Ticaret gemileri Boğazlar' dan barış zamanında serbest faydalanma hakkı elde edecek, savaş gemilerinin geçişi ise sınırlandırılacak.
Boğazlara yapılacak olası saldırılara karşı gereken önlemleri Milletler Cemiyeti alacak.”
Böyle deniliyordu Lozan’ da imza altına alınan kararda.
Bu güne geliyorum ve dün edilmiş bir okkalı söz üzerinden, tarihe geçeceğini düşündüğüm dün diyorum. Yani dün ki 23 Temmuz’ un önemi diyorum.

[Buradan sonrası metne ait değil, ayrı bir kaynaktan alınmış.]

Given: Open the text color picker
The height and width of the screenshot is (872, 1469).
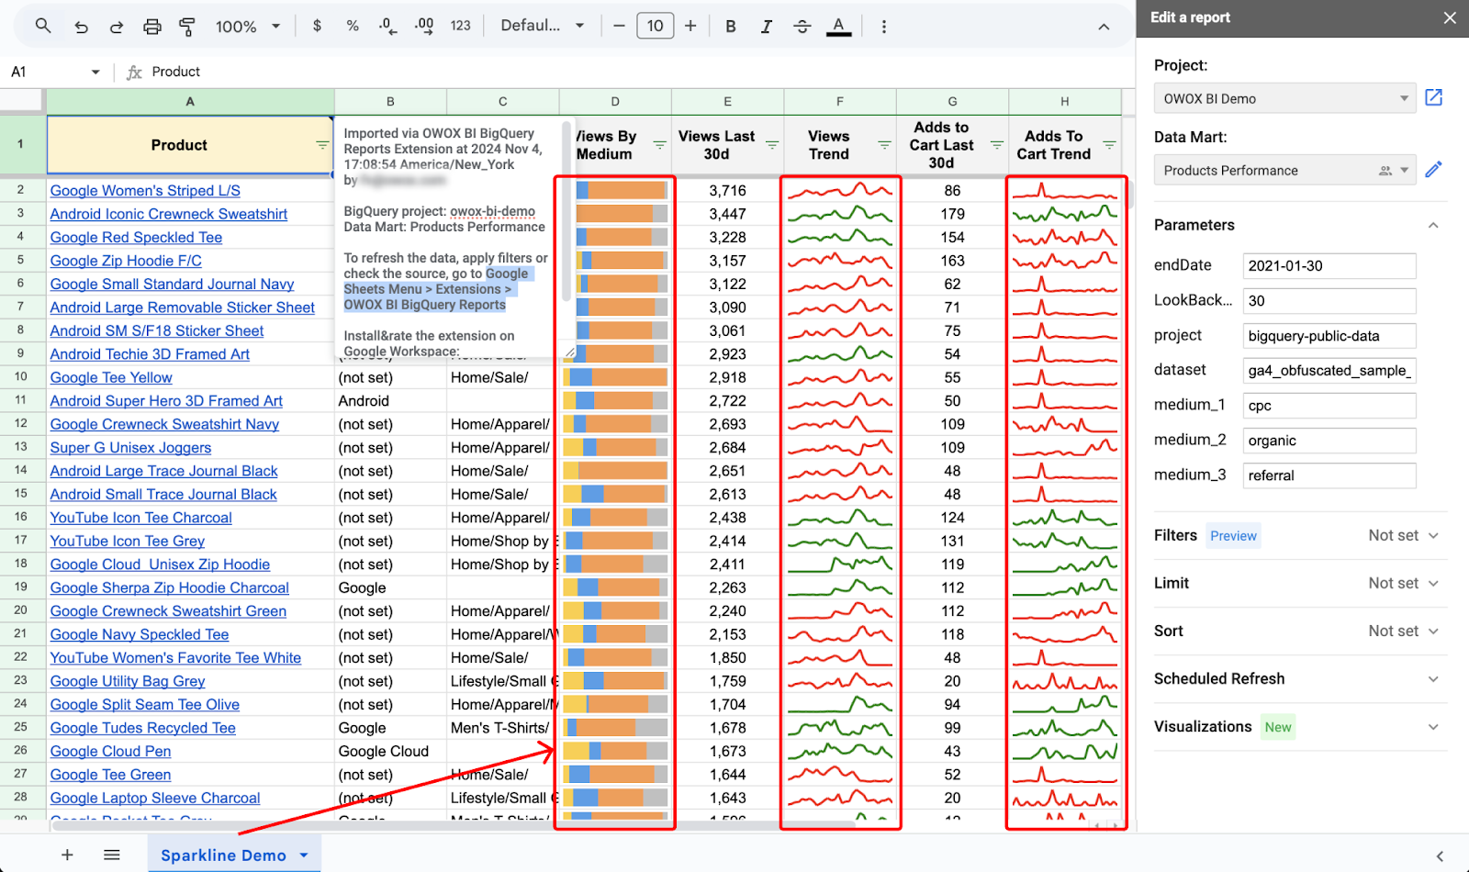Looking at the screenshot, I should tap(838, 27).

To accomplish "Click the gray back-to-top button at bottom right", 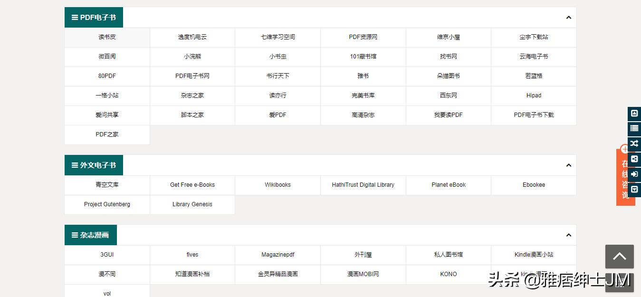I will [x=619, y=257].
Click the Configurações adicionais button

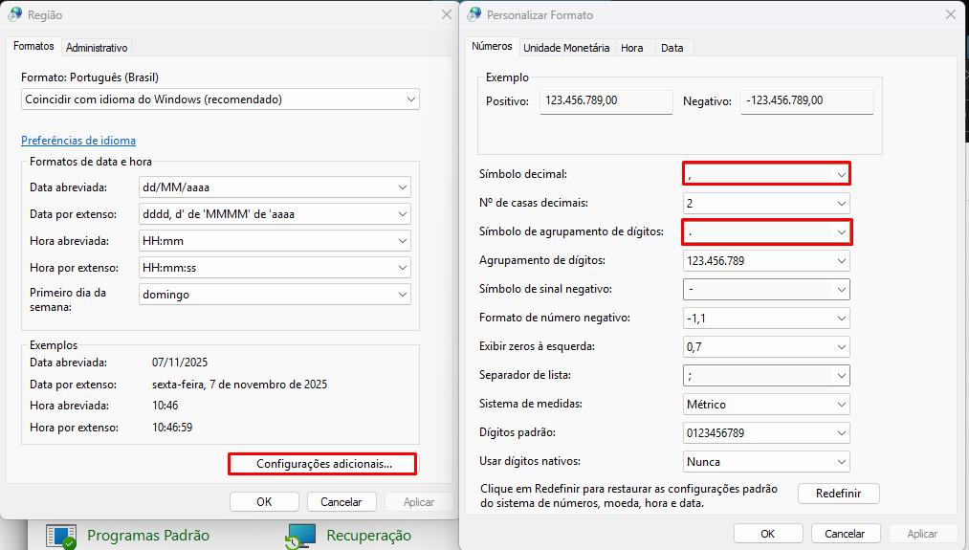click(x=323, y=464)

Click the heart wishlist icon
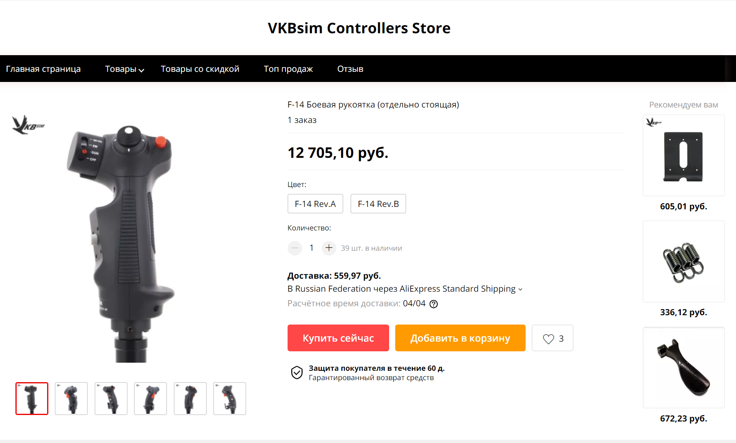pos(548,339)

MSB: “Meşru müdafaa kapsamında gerekli karşılık verilmiştir” ifadesini kullanıyordu dün.
Abonesi bulunduğumuz İHA’ nın usta kalemlerinden meslektaşım Cevdet Fırat Aydoğmuş’ un haberinden bahsediyorum şimdi.

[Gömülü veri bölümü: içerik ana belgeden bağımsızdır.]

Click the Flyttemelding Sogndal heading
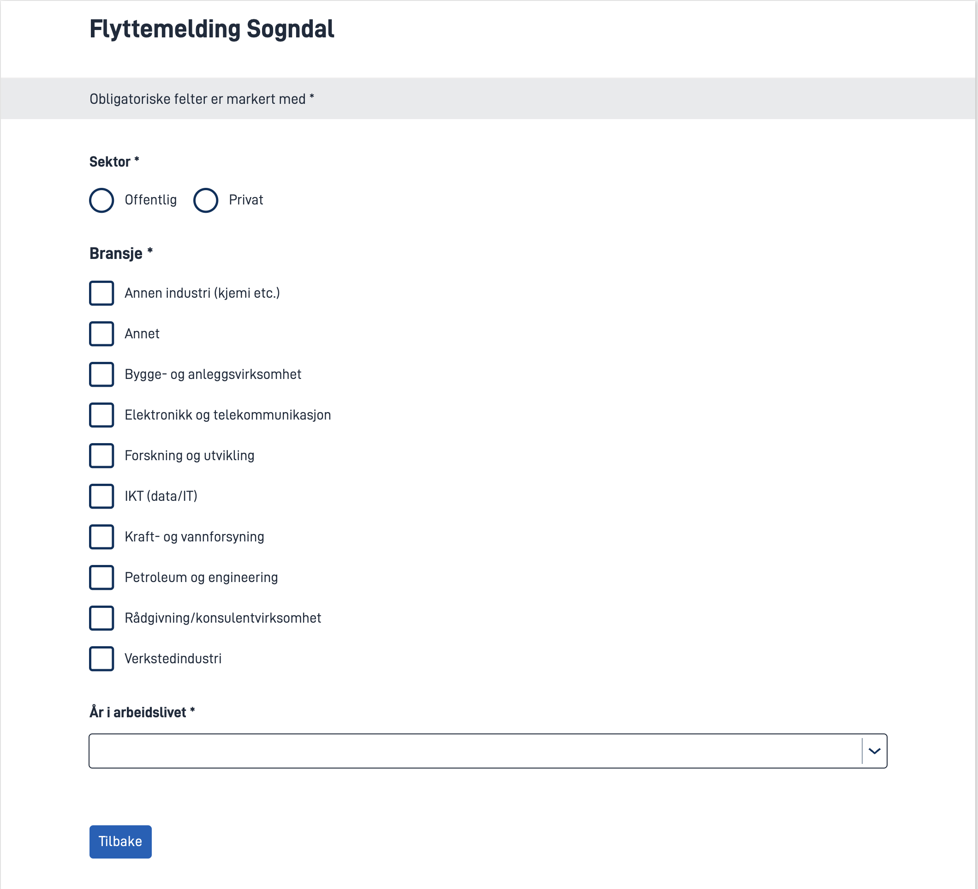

Başkent’ in gündeminin öne çıkan başlığıydı MSB’ nin açıklaması. Habere konu açılamadan;
“Milli Savunma Bakanlığı (MSB), “Ceylanpınar’da beş vatandaşımızın yaralanmasıyla sonuçlanan ve Suriye tarafından yapıldığı değerlendirilen roket atışlarına, sınır bölgesindeki ağır silahlarımızla meşru müdafaa kapsamında gerekli karşılık verilmiştir” açıklamasını yaptı.”  şeklindeki cümle ile bahsediliyordu.
Sonrasında da; “Milli Savunma Bakanlığı, Ceylanpınar’da beş vatandaşın yaralandığı olaya meşru müdafaa kapsamında karşılık verildiğini duyurdu.”  denilerek habere geçiliyordu.
Haber metninde geçenleri aktarayım iyisi mi.  Aynen şöyle;
"22 Temmuz 2019 akşamı Ceylanpınar’da beş vatandaşımızın yaralanmasıyla sonuçlanan ve Suriye tarafından yapıldığı değerlendirilen roket atışlarına, sınır bölgesindeki ağır silahlarımızla meşru müdafaa kapsamında gerekli karşılık verilmiştir. Verilen bu karşılık sonucunda Suriye tarafında yerleri önceden tespit edilen yedi hedef imha edilmiştir”
İşte budur,Türk’ ün haklı tepkisi ardından, bence her daim olacak olan. Gel de anlat bunu şimdi, Türk’ü tanımama da ısrarcı birilerine. Bu da benim şahsi fikrim.